_Sayfa Alıntısı:_

Kırsal kesimden gelerek şehirlerdeki işçi sınıfını oluşturan futbol tutkunlarının boşluğunu kolejlerde okuyan öğrencilerin doldurmasıyla birlikte, bugün bildiğimiz modern futbolun temelleri atılmıştır. Futbol, hayatta kalmasını ve yeniden canlanmasını, futbolu öteden beri avama özgü diye reddeden soyluların ve mülk sahibi burjuvaların evlatlarına borçludur ( Stemmler, 2000: 77 ).

Futbol, kolejlerde oynandığı ilk zamanlarında, eski zamanlarda olduğu gibi kuralsız, dağınık ve sert bir şekilde oynanmıştır. Her kolejin kendine özgü kuralları vardı.

Oyunun süresi, sahanın büyüklüğü yada oyuncu sayısı gibi belirli kurallar mevcut değildi ( Wahl, 2005: 15-16 ).

1848 yılında Cambridge Üniversitesinde adına “Cambrigde Kuralları” denilen futbol kurallarının yaratılmasıyla ilk kural seti ortaya çıkmıştır. Günümüze kadar gelen bu kurallara göre, oyuncular topa sadece ayakları ile vurabilecekler ve yalnızca kaleciler topa elle müdahele edebileceklerdi. Maçlardaki karışıklığı önleme adına, aynı takımda oynayan oyunculara aynı renkde forma giyme kuralı getirildi. İlk kurulan takım, 1857 yılında Sheffield FC oldu ( Donuk, Şenduran, 2006: 18-19 ).

_Verilen Veriler:_
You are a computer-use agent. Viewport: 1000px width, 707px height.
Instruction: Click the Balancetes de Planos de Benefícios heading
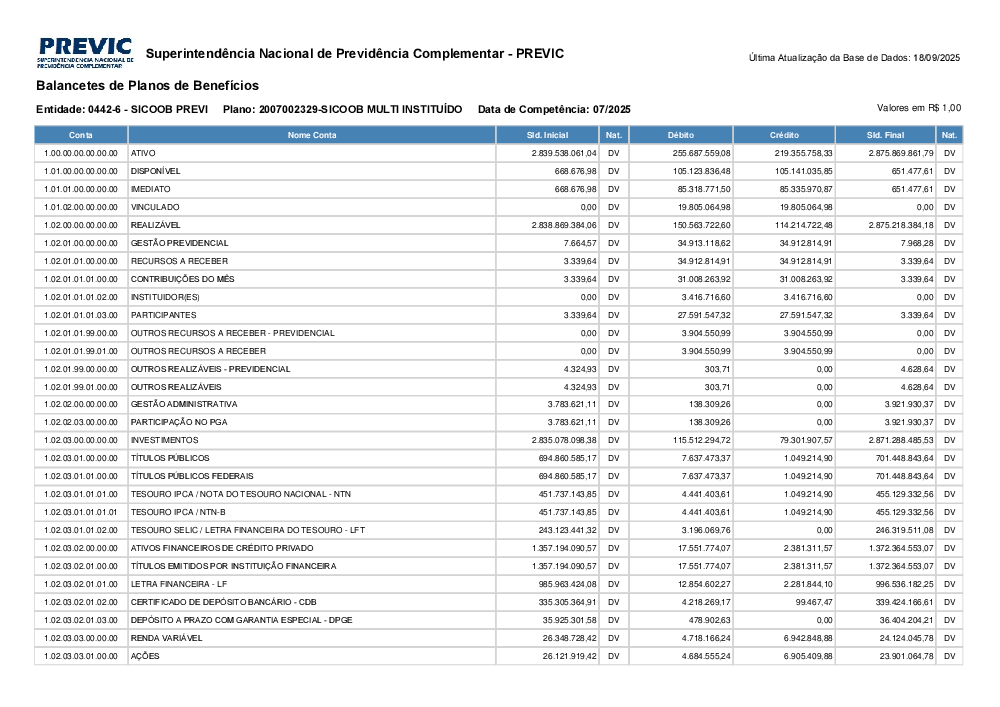(147, 87)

_Yapılacaklar:_
1. Futbol tarihi metninde "Kırsal kesimden gelerek" ifadesinden başlayıp "özgü kuralları vardı." ifadesi de dahil olmak üzere oraya kadar uzanan kısmı hiç değiştirmeden yaz.
2. Futbol tarihi metnine göre aynı takımda oynayan oyunculara neden aynı renk forma giyme kuralı getirildi? Bir ila üç cümleyle açıkla.
Bu malzeme başka bir kaynaktan alınmıştır.

_Cevap Listesi:_
1.
Kırsal kesimden gelerek şehirlerdeki işçi sınıfını oluşturan futbol tutkunlarının boşluğunu kolejlerde okuyan öğrencilerin doldurmasıyla birlikte, bugün bildiğimiz modern futbolun temelleri atılmıştır. Futbol, hayatta kalmasını ve yeniden canlanmasını, futbolu öteden beri avama özgü diye reddeden soyluların ve mülk sahibi burjuvaların evlatlarına borçludur ( Stemmler, 2000: 77 ).

Futbol, kolejlerde oynandığı ilk zamanlarında, eski zamanlarda olduğu gibi kuralsız, dağınık ve sert bir şekilde oynanmıştır. Her kolejin kendine özgü kuralları vardı.

2. Bu kural, maçlardaki karışıklığı önlemek amacıyla getirildi.